MATERIALS PROVIDED section start

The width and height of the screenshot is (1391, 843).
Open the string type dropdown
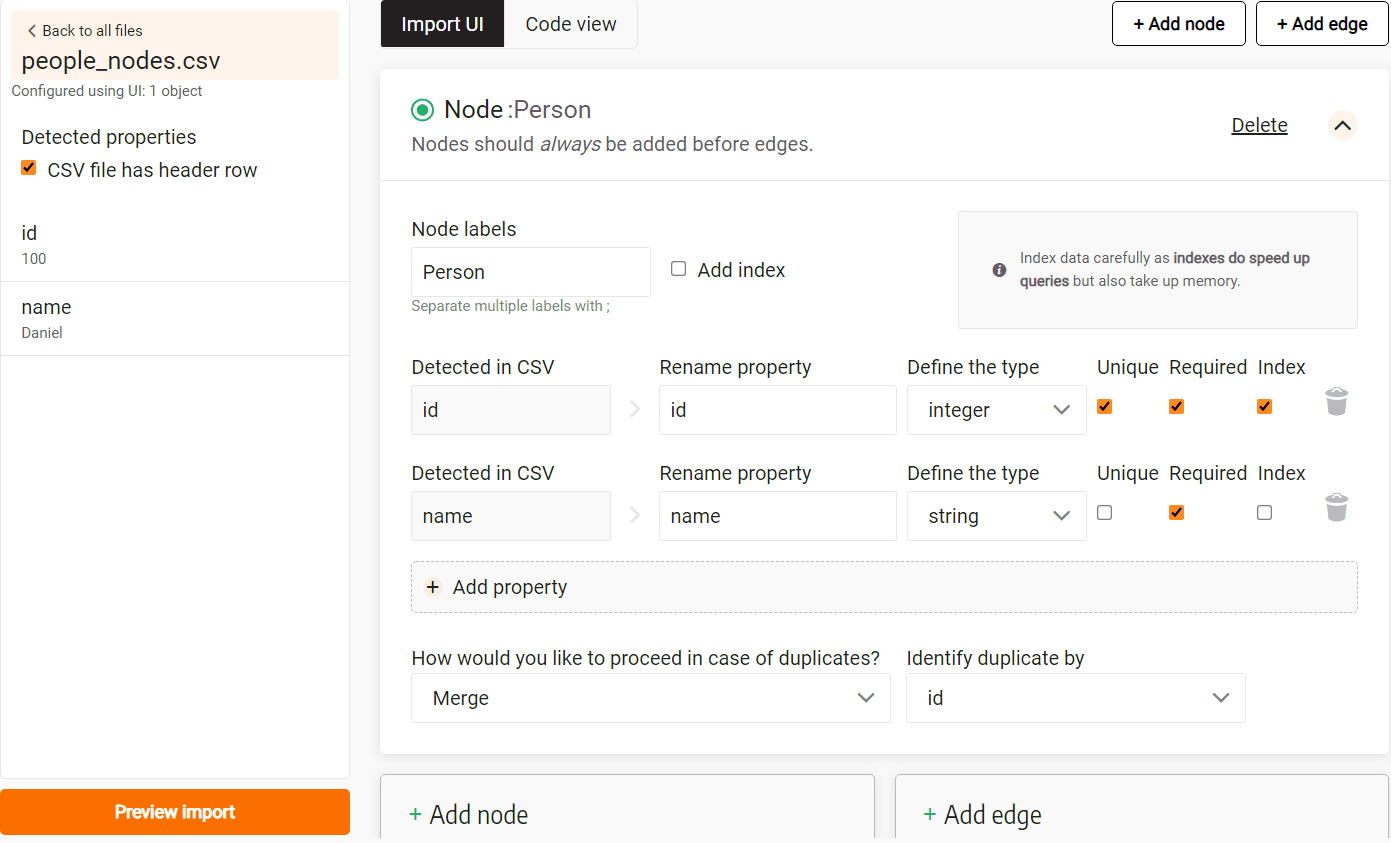point(996,516)
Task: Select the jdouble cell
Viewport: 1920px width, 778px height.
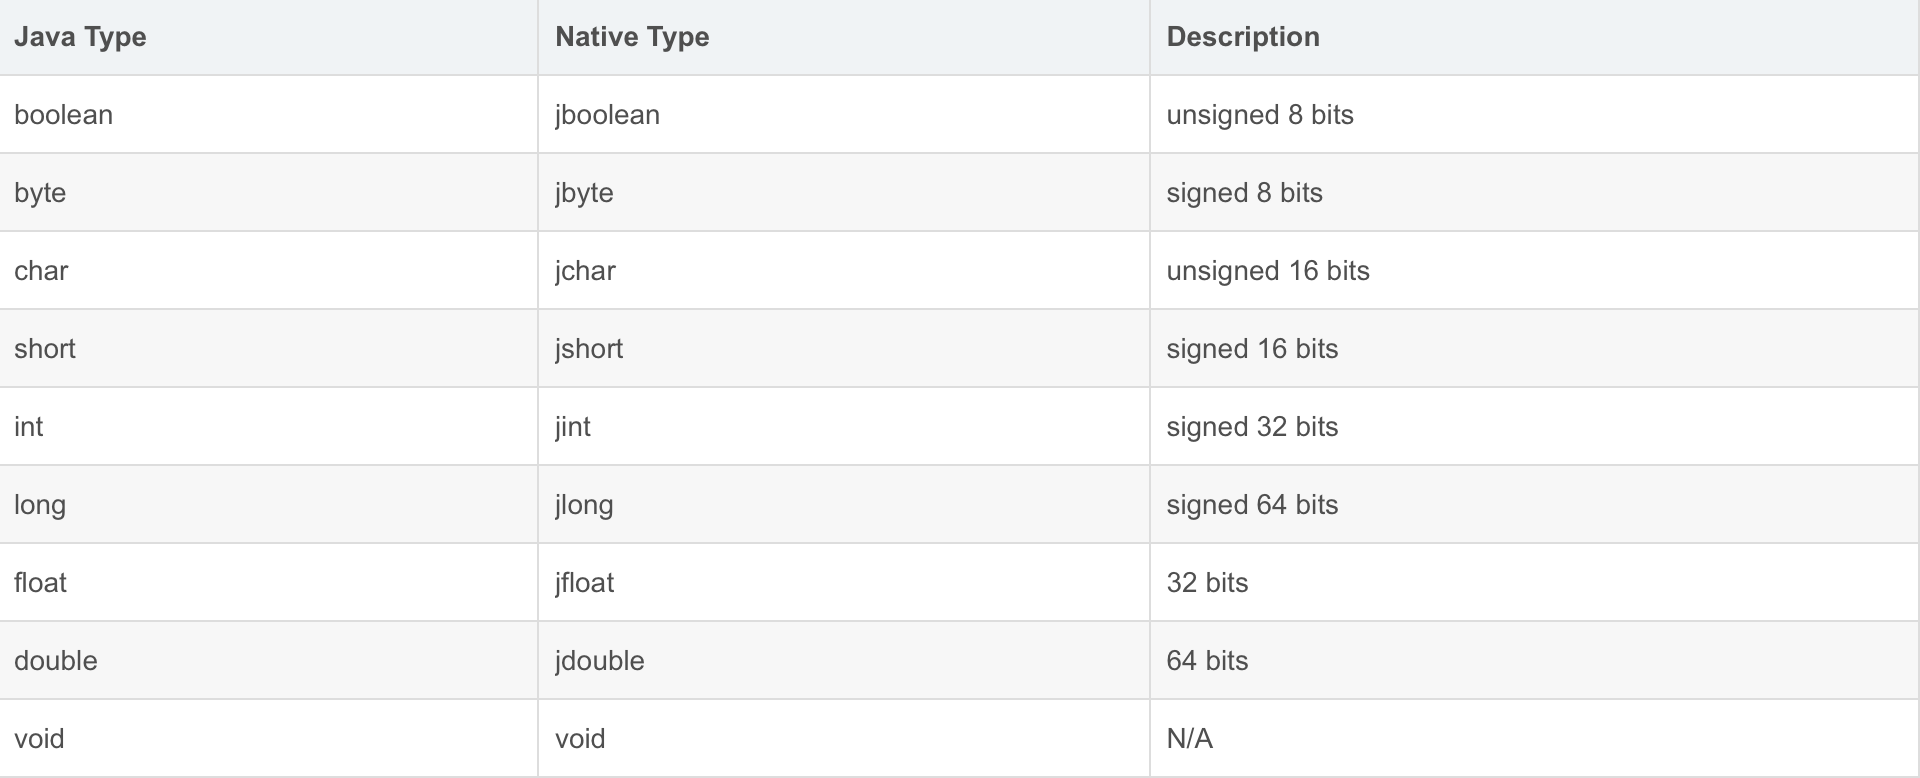Action: [599, 661]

MATERIALS PROVIDED section end

### EXERCISE GOAL
Leave the pictures out and restate the listing word for word.

### ANSWER FOR THIS EXERCISE
The width and height of the screenshot is (1391, 843).
Open the string type dropdown
point(996,516)
Task: Select the jdouble cell
Viewport: 1920px width, 778px height.
Action: [599, 661]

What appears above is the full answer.